Medical regulatory bodies have long wrestled with residents’ duty hours, arguing on the one hand that 24-hour-plus shifts can provide more learning opportunities, greater continuity of care for patients and mimic the real-life working conditions in certain specialties; but acknowledging on the other that these shifts may hurt residents’ health and impair their concentration, potentially leading to errors that could harm patients.

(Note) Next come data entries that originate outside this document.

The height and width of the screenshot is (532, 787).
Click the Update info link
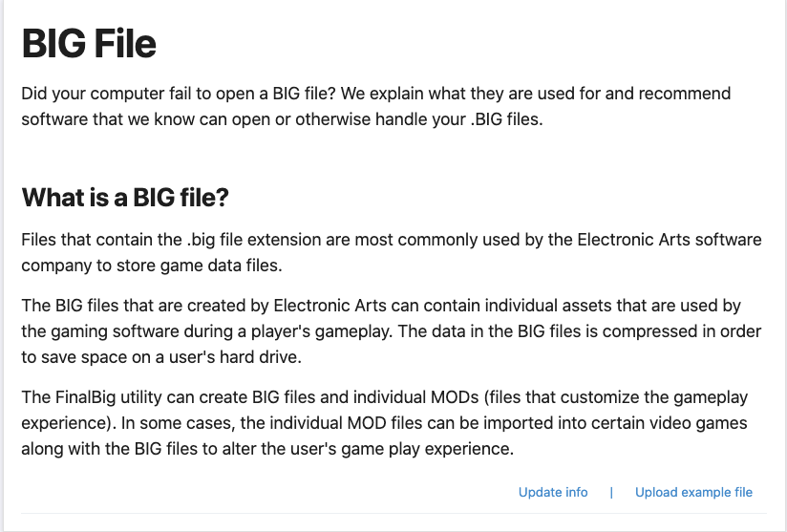pos(553,492)
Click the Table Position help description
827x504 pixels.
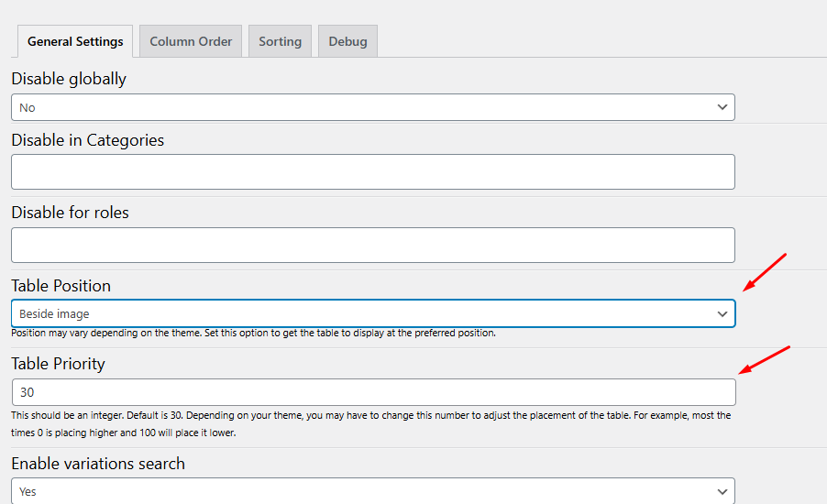pyautogui.click(x=253, y=334)
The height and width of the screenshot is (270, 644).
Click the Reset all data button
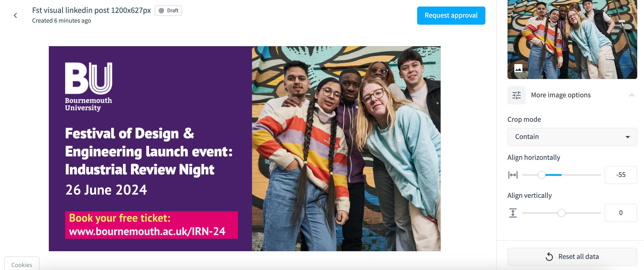point(572,257)
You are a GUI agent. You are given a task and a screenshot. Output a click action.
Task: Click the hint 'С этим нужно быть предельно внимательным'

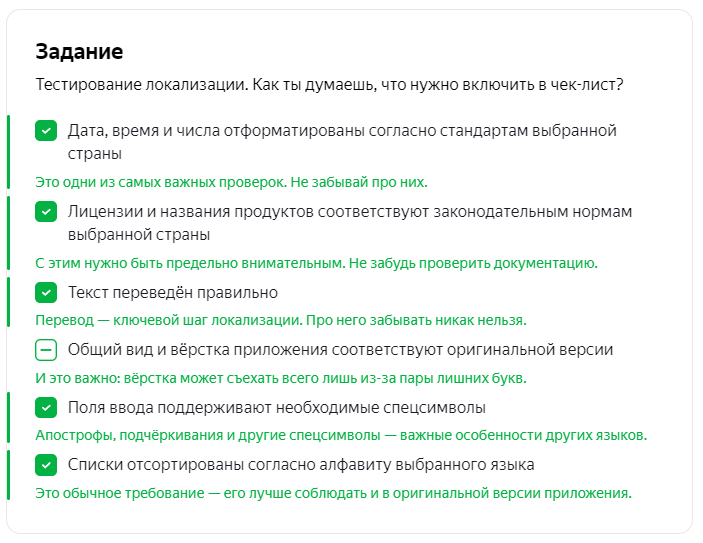(316, 263)
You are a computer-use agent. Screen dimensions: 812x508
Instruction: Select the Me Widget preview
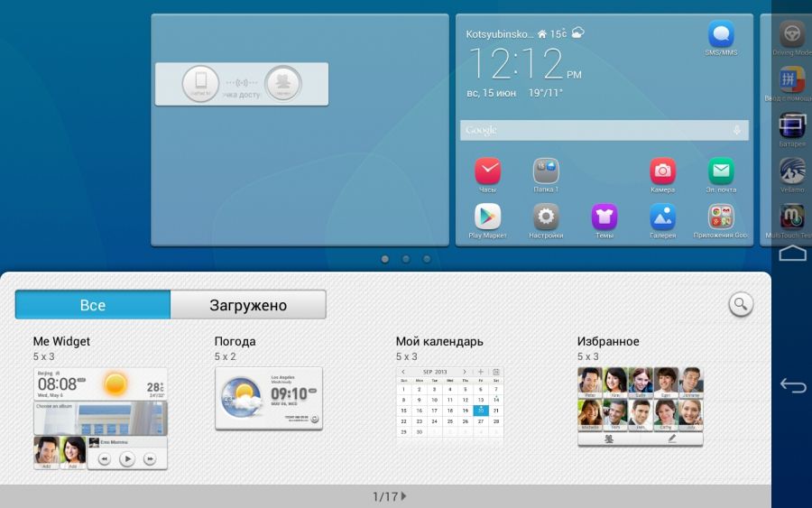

The issue came to the fore in Canada in 2011, when a labour arbitrator upheld a grievance by the Association des Résidents de McGill over the requirement to work 24-hour shifts at the McGill University Health Centre in Montréal, Quebec. Citing the evidence of Harvard Medical School sleep specialist Dr. Charles Czeisler — that chronic sleep deprivation increases the risk of hypertension, diabetes, obesity, depression, cardiac problems and strokes — arbitrator Jean-Pierre Lussier ruled that 24-hour shifts violated the “security of the person” as guaranteed in the Canadian Charter of Rights and Freedoms (www.fmrq.qc.ca/PDF/2011-06-07_GriefHorairesGarde_DecisiondeMeJPLussier_VF.pdf).
Following the ruling, the Fédération des médecins residents du Québec negotiated an agreement with the provincial government that capped residents’ day shifts at 16 hours and night shifts at 12 hours. The cap came into effect June 1, 2012. “Overall, it’s worked well in most situations,” says Dr. Joseph Dahine, the federation’s president. “But for certain programs, the transition has been more difficult.”
For example, residents in surgery or anesthesiology sometimes have to leave in the middle of an operation because their shift has ended, he said. Dahine said the national committee was wise not to put a hard cap on duty hours until more evidence is gathered. “The experience in Quebec shows there is no such thing as a cookie-cutter answer.”